During the 2015 governorship election in the state which was won by the present governor, Seriake Dickson, different parts of the state were turned to war zone. Many people were killed as staccato gunshots resonated from the creeks and the riverine communities the oil rich state.
Places like Ekeremor, Southern Ijaw, Nembe, Brass and Sagbama local government areas were like battle fields. The home of the Minister of State for Agriculture and Natural Resources, Heineken Lokpobiri in Ekeremor main town was under siege on the day of the election.
In southern Ijaw, ex militants engaged themselves in serious gun duel as they tried to hijack electoral materials for their respective paymasters, thereby putting the lives of innocent electorates in jeopardy, as unlucky ones were hit by stray bullets. The same situation was recorded in Nembe local government area where thugs snatched ballot boxes for their sponsors.

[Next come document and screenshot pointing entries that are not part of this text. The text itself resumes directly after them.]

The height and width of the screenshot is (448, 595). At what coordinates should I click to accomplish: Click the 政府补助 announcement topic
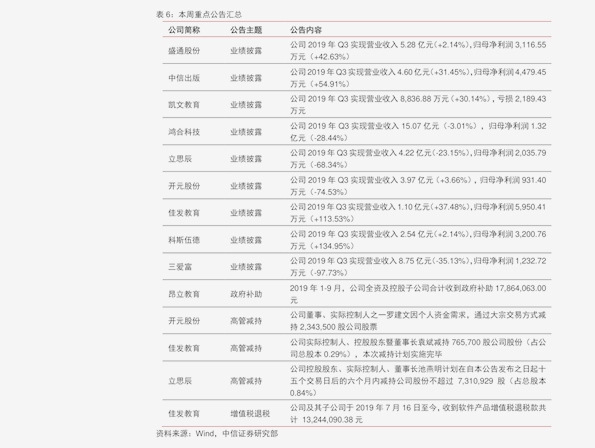(x=246, y=294)
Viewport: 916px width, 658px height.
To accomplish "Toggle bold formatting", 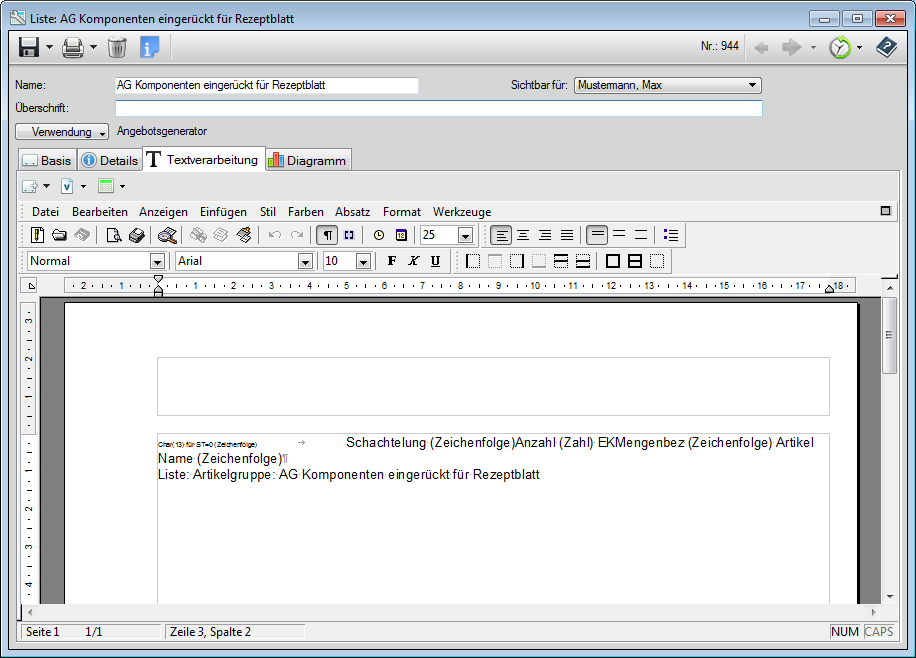I will tap(391, 261).
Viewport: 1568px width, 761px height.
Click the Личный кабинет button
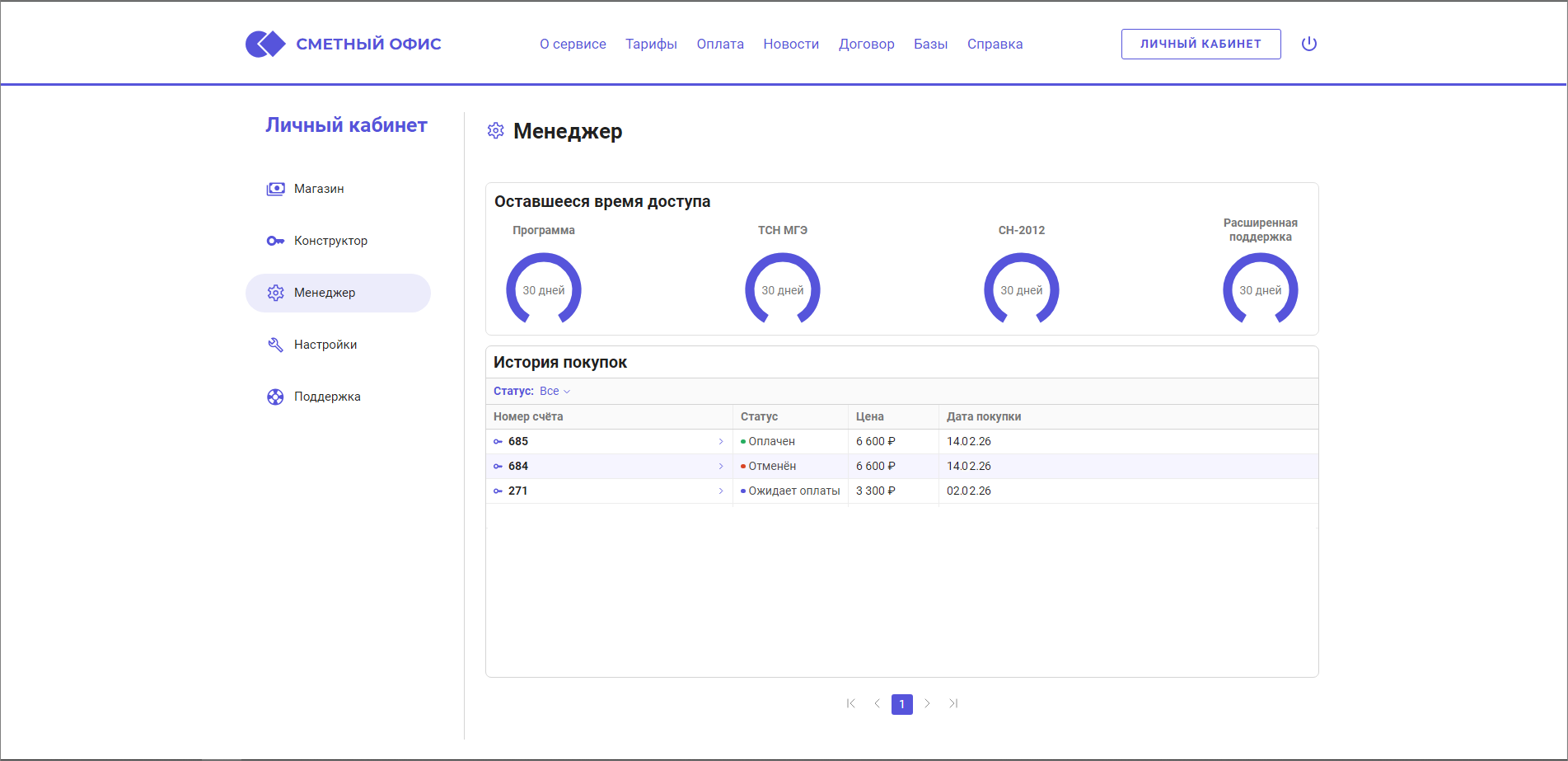(x=1201, y=44)
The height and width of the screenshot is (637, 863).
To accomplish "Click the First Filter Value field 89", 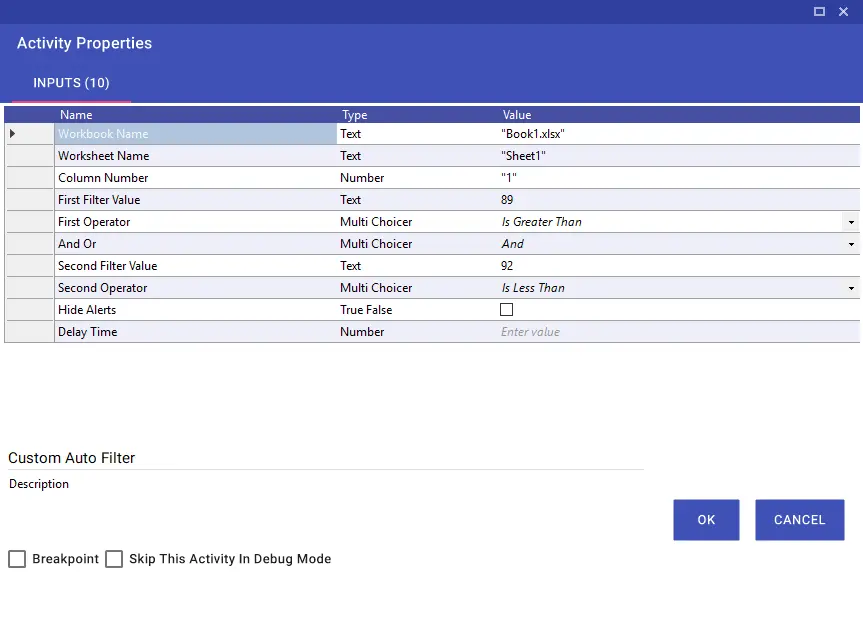I will 679,200.
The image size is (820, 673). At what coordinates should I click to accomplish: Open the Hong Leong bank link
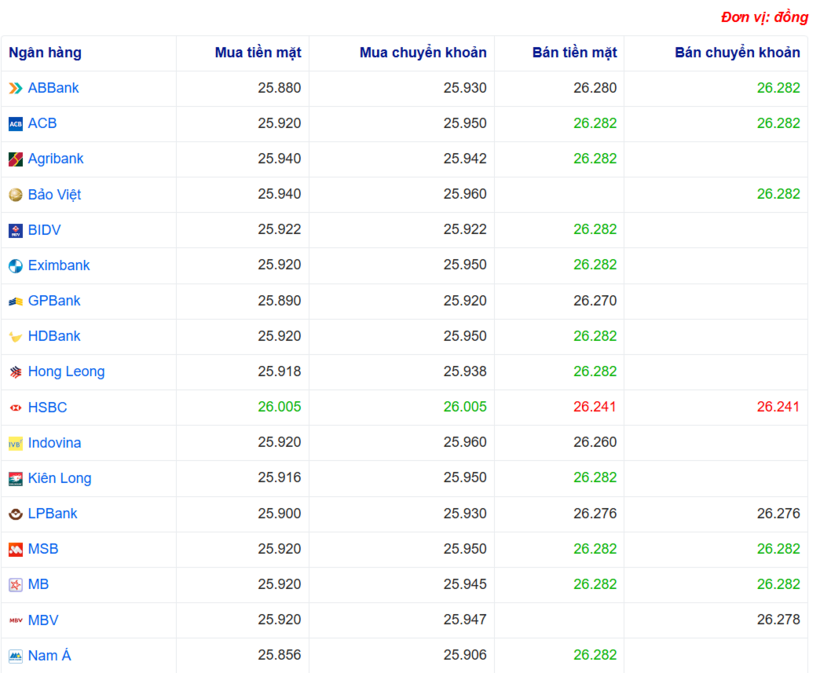click(66, 372)
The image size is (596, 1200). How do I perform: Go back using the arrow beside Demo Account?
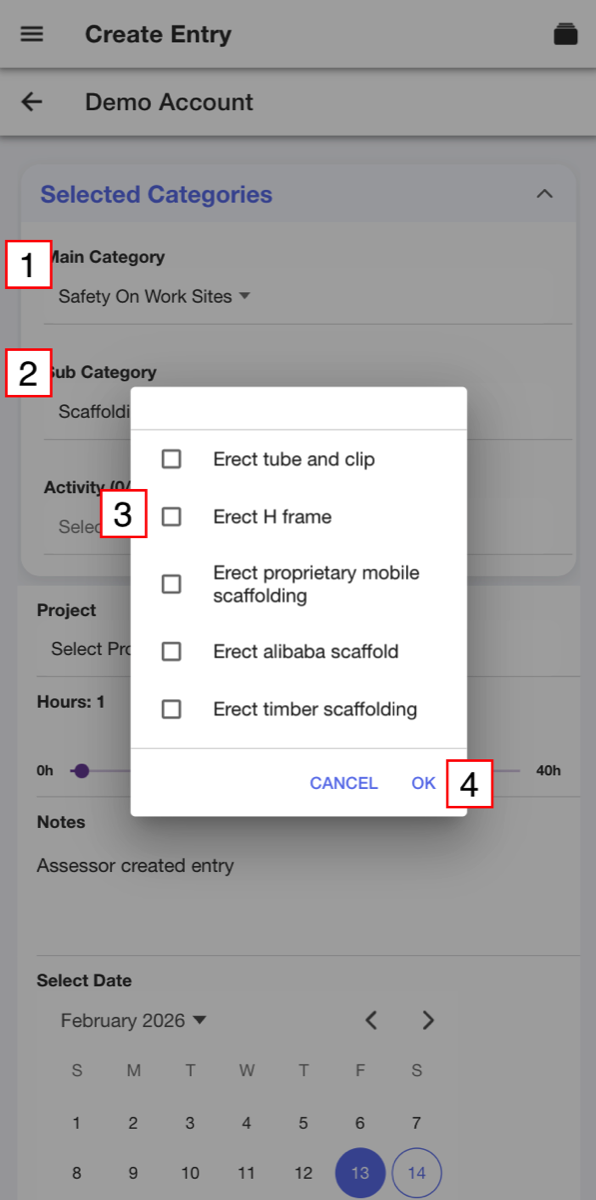point(32,102)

Before the commencement of the 2019 general elections, the state police commissioner, Mr. Aminu Saleh had raised the alarm that there were a cache of illegal arms in the hands of individuals in the state ahead of the polls. He also expressed worries over the rate cult activities in all parts of the state which may cause a threat to the conduct of the elections. Indeed, the forecast of the police officer was accurate as the elections were marred by violence in some parts of the state with deaths recorded.
For insurance, deaths were recorded in Southern Ijaw on Saturday during the elections. Notable among the victims of last Saturday elections is a photographer attached to the state Government House, Mr. Reginald Dei who was hit by bullet as gunmen went about shooting and maiming people in southern communities. Dei who was initially reported dead is now battling with his life in a hospital in Yenagoa.
Unfortunately, these happened after the various stakeholders had signed to maintain peace in their domain, during the elections. This is as worrisome as it is disgusting.
Our position is that the police should go beyond forecasting danger and informing the citizens of how many guns were in possession of individuals but put a permanent stop to illegal possession of arms. Politicians should see elections as a game and not a do-or-affair. Those who allow themselves to be used by politicians to perpetrate electoral violence should desist forthwith. They should know that electoral violence has no place in the development of any state but only brings about retrogression, pains and lamentation.
Moreover, the various governments should ensure adequate security before, during and after electoral processes in the state. The Independent National Electoral Commission INEC should always allow for a level playing ground for all political parties. Electoral violence is an offence. As the nation prepares for the last part of the election in the next two weeks, the law should therefore take its full course whenever one is caught in the act. This way, our electoral processes can be devoid of rancour and acrimony.